ALCUNI PERSONAGGI SU CUI OCCORRE INVESTIGARE PIU’ A FONDO
Nei primi decenni del XII secolo la storia di Sorrento, soprattutto in seguito ad intrecci dinastici, si è più volte incrociata con quella di Capua con effetti che, a nostro parere, non sono mai stati collocati nella giusta dimensione.
Resta il fatto che la cordialità dei rapporti tra i due principati ha prodotto risultati di grandissima importanza.
Come quelli desumibili dalla storia e dall’analisi delle vicende di alcuni personaggi che, al proprio nome, associarono il predicato “di Sorrento”.

ROBERTO DI SORRENTO: UN PERSONAGGIO DA RIVALUTARE
La figura di Roberto di Sorrento merita sicuramente un discorso più approfondito di quello che ci apprestiamo a sviluppare.
Egli, in realtà, nacque dal matrimonio tra Giordano II, Principe di Capua e Gaitelgrima figlia di Sergio, Principe di Sorrento. A lungo governò lo Stato ricevuto in ragione della discendenza paterna.
Dopo aver appoggiato l’ascesa al trono del primo Re normanno (Ruggiero), Roberto presto diventò l’interlocutore privilegiato di Papa Innocenzo II e di Bernardo di Chiaravalle per favorire le  rivendicazioni e la discesa nel Mezzogiorno dell’ Imperatore Lotario.
Riconosciuto capo della rivolta che si scatenò in Puglia (e che vide impegnati in prima linea i Conti del “tacco d’ Italia”) contro il monarca appena incoronato dall’ Antipapa Anacleto, Roberto II  ebbe un grave torto: quello di non dare – quando avrebbe potuto – il “colpo di grazia” al suo avversario.
Il 24 luglio 1132, dopo aver a lungo combattuto, con alterne vicende, tra Nocera e Scafati, il capo dei rivoltosi, alla testa di un esercito forte di tremila fanti e quarantamila militi, riuscì a sbaragliare le truppe di Ruggiero ed a costringere il re a fuggire a Salerno.

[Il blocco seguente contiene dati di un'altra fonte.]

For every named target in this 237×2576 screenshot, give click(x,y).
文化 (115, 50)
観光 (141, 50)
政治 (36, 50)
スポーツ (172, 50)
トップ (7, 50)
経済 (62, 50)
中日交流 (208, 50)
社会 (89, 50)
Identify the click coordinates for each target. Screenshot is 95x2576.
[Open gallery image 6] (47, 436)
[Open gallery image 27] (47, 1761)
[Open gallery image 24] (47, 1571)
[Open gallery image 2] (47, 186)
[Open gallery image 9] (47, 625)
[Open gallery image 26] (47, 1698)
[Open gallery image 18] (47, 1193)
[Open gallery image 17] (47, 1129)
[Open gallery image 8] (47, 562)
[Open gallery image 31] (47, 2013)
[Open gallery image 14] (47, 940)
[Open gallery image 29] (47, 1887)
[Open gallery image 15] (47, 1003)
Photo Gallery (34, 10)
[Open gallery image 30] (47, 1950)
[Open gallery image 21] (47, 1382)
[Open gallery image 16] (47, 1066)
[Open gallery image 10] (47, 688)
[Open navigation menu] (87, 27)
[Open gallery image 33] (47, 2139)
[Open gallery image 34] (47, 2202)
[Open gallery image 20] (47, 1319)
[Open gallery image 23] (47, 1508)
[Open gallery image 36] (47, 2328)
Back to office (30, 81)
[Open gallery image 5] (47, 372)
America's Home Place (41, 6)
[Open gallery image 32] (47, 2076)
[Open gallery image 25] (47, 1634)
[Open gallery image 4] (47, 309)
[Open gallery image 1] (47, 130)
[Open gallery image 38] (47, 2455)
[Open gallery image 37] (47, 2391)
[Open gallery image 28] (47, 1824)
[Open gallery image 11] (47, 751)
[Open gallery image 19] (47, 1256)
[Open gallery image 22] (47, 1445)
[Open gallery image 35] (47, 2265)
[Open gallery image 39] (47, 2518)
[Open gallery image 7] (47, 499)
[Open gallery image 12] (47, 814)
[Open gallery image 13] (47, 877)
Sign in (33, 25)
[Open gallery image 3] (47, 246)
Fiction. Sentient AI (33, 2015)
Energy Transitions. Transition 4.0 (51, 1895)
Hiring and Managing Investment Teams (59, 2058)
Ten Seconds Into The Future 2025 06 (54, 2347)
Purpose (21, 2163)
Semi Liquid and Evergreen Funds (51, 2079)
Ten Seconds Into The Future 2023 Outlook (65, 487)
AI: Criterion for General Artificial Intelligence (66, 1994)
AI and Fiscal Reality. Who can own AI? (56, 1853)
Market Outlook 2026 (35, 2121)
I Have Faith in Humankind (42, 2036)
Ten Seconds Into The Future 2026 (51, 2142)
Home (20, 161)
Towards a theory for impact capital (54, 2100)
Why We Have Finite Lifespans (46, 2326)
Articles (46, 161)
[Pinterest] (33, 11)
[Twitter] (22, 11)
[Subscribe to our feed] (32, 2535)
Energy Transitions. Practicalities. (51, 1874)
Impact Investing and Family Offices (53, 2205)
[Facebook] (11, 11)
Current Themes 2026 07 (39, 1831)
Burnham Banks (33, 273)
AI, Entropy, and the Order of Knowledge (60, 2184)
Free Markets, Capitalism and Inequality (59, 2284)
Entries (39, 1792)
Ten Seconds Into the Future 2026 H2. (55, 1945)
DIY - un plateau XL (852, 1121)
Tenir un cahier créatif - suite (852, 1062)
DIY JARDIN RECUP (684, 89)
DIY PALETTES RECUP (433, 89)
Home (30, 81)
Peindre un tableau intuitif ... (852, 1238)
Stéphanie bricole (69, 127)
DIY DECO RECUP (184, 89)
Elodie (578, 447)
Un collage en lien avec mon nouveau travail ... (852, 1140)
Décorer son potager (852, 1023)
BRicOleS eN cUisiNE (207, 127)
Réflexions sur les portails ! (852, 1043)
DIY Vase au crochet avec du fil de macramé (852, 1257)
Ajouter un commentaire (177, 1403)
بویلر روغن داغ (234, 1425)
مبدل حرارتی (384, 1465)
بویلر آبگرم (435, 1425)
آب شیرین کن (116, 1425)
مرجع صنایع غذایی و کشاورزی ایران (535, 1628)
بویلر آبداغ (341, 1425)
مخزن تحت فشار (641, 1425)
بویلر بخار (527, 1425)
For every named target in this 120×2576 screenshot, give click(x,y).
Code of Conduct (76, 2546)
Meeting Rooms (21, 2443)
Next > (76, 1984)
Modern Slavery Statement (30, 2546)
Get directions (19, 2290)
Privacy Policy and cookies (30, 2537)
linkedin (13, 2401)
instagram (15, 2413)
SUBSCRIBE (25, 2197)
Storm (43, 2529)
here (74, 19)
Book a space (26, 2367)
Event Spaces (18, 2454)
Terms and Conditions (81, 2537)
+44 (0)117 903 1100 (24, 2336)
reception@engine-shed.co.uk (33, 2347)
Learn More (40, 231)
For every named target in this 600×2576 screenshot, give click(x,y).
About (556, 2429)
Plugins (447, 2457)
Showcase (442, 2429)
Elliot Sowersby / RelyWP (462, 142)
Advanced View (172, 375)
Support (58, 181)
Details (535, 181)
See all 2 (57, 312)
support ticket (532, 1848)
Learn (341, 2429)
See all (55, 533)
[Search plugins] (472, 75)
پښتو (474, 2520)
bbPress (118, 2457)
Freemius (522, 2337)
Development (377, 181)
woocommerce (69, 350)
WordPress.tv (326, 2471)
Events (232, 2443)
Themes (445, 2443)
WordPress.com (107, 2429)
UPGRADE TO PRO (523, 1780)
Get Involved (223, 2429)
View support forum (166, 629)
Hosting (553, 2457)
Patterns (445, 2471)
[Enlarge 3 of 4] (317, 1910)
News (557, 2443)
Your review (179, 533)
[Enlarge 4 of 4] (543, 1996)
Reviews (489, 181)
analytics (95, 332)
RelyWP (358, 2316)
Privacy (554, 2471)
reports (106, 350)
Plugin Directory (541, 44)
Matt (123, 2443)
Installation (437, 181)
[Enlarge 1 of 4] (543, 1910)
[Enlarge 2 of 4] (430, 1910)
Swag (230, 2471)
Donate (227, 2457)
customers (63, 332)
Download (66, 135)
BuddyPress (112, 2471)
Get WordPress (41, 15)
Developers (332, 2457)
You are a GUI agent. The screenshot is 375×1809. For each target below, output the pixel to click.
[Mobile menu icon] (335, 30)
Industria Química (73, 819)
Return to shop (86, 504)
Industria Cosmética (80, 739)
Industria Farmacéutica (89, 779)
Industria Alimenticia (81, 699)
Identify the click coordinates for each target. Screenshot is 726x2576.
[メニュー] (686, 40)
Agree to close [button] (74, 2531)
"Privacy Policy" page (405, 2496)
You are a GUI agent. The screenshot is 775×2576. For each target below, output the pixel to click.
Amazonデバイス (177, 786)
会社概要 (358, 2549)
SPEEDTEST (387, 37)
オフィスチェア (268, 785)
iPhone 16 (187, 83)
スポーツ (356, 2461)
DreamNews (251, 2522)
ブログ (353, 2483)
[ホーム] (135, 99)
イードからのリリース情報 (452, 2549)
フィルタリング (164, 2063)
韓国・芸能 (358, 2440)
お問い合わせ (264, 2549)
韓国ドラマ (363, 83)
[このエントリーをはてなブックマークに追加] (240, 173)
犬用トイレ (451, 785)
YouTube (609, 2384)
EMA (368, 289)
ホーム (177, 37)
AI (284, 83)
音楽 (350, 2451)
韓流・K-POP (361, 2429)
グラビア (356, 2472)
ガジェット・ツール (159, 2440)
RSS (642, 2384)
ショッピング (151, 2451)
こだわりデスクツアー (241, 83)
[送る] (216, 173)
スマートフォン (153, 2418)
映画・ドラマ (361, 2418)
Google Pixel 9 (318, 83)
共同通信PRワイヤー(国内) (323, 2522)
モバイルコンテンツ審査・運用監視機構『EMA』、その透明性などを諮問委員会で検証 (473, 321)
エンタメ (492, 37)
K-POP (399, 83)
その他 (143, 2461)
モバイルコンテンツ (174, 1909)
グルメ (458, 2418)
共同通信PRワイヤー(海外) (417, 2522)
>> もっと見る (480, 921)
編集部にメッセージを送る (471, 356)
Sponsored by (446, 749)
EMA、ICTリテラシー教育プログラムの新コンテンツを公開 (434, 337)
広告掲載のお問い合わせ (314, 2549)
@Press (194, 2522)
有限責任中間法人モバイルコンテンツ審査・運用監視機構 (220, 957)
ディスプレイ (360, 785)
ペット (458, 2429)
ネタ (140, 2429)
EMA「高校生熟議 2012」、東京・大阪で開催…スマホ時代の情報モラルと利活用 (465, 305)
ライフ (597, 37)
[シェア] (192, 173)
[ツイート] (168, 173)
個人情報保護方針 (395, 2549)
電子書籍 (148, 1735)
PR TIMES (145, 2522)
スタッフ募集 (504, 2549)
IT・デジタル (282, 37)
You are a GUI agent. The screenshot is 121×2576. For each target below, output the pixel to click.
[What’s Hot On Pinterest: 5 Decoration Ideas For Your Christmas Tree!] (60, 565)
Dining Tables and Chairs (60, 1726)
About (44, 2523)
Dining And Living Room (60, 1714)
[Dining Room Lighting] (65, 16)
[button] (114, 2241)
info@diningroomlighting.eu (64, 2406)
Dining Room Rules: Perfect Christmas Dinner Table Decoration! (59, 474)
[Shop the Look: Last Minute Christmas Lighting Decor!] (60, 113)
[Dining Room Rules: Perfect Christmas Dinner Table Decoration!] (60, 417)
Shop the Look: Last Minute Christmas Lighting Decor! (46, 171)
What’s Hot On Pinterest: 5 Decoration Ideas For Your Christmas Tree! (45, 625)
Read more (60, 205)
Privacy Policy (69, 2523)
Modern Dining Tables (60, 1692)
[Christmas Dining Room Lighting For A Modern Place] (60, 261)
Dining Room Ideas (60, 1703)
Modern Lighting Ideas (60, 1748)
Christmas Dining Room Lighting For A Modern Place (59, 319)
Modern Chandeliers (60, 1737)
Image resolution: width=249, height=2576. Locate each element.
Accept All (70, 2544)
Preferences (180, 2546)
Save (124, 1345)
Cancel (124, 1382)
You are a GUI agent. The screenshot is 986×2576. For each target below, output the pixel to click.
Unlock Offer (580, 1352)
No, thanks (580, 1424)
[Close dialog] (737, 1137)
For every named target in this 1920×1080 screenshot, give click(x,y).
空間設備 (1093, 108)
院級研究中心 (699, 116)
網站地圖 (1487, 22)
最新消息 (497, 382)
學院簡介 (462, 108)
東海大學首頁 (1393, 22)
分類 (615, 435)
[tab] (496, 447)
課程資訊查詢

A testimoniare la portata della vittoria contribuisce la conta del numero degli uomini schierati con le truppe reali che finirono in catene. Giuseppe De Blasiis (in “La insurrezione pugliese e la conquista normanna”), al riguardo, scrive: “molti anche dopo la battaglia furono uccisi, e moltissimi fatti prigionieri, tra i quali venti Baroni e settecento militi. Inestimabile bottino, d’ armi, cavalli, di preziosi utensili raccolsero i vincitori”.
Dopo questo trionfo Roberto avrebbe potuto annientare definitivamente il Re ormai praticamente isolato a Salerno e sprovvisto di forze capaci di reggere all’ impatto di un definitivo scontro con gli avversari.
Ed, invece, anche per effetto del desiderio dei Conti pugliesi di rientrare con immediatezza in possesso dei propri feudi, il Principe decise di non infierire.
Fu un errore gravissimo.
Ruggiero, dopo essersi ripreso, iniziò a riorganizzare il suo esercito per  riprendere il cammino verso la zona dove si concentrava il più alto numero di ribelli.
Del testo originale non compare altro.